久しぶりに受験しての合格の喜びを味わった。
合格者は視力検査をして手続きが終わるまで待たないといけないのだが、これに長い時間待たされたのである。こんなに待つんだったら早く言ってくれよ・・・・
3時間待ってやっと合格後の手続きの説明をする警察官がやってきて説明を始めた。
警察官と高校生の会話を聞いていてわかったのが、この高校生は仲間内で暴走するためにその仲間に免許を取らされたらしい。世界が違う・・・
ちなみに合格したら取得時講習という講習を受けなければいけないのだが、その予約が最短で2週間以上空く上に応急救護処置講座も含めて15000円以上するのである。どんだけ金とんのや。あいつらはドロボーなのだ。

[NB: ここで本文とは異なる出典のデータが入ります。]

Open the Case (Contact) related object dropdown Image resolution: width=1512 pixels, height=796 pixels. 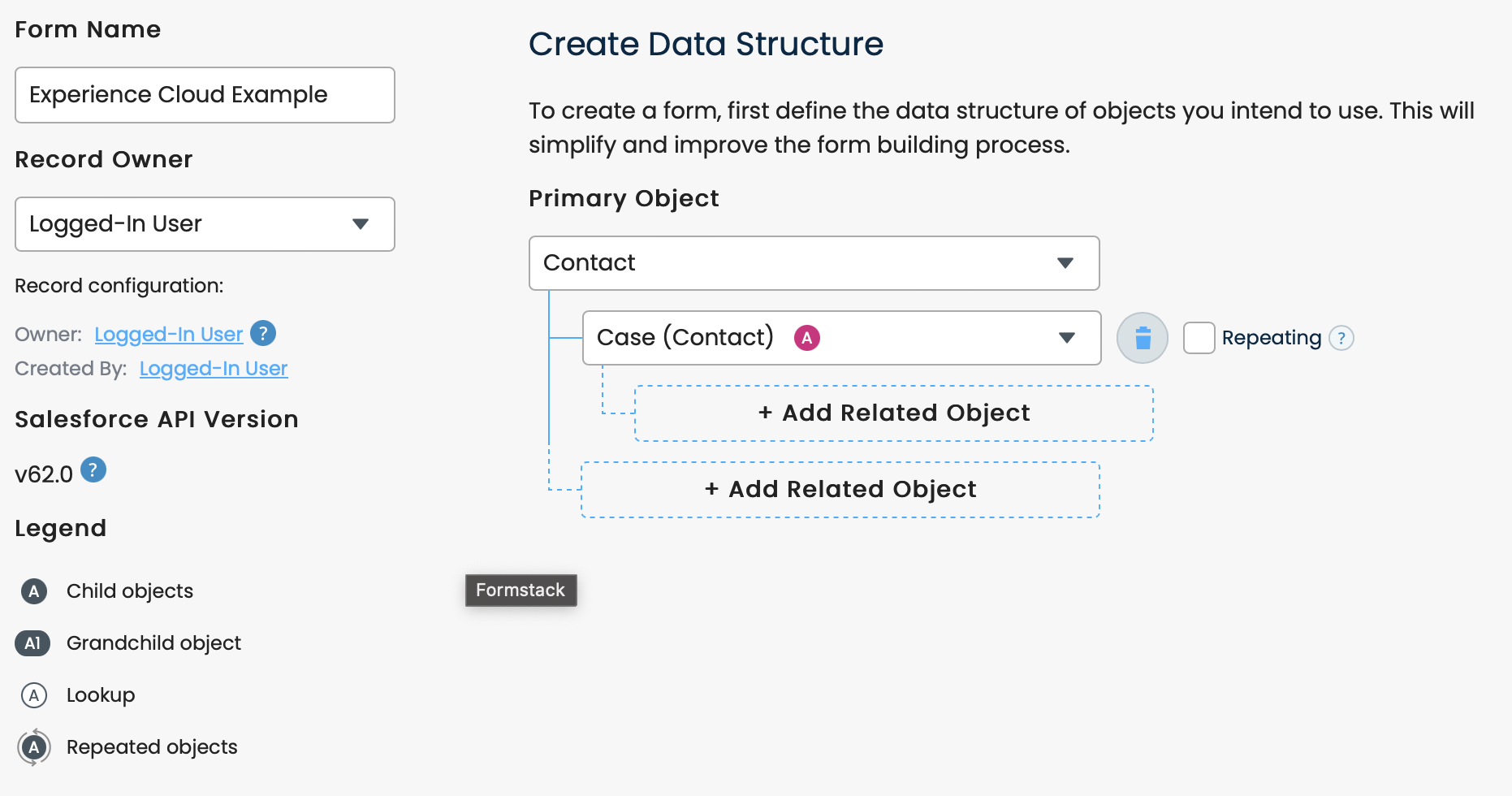coord(841,338)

そんなこんなで俺は小型二輪MT免許を取ることが出来たのである。
かかった費用 | |||
試験費 | 4,500円 | 4回 | 18,000円 |
教習費 | 4,000円 | 4回 | 16,000円 |
取得時講習 | 12,000円 | ||
応急救護処置講座 | 3,000円 | ||
免許交付手数料 | 2,050円 | ||
電車賃 | 10,000円 | ||
合計 | 61,050円 |
だいたい小型二輪MTの教習所の相場が11万程度なので、結果的に5万円おトクに取得することができた。調べた最安でも8万円近くなのでどの道おトクである。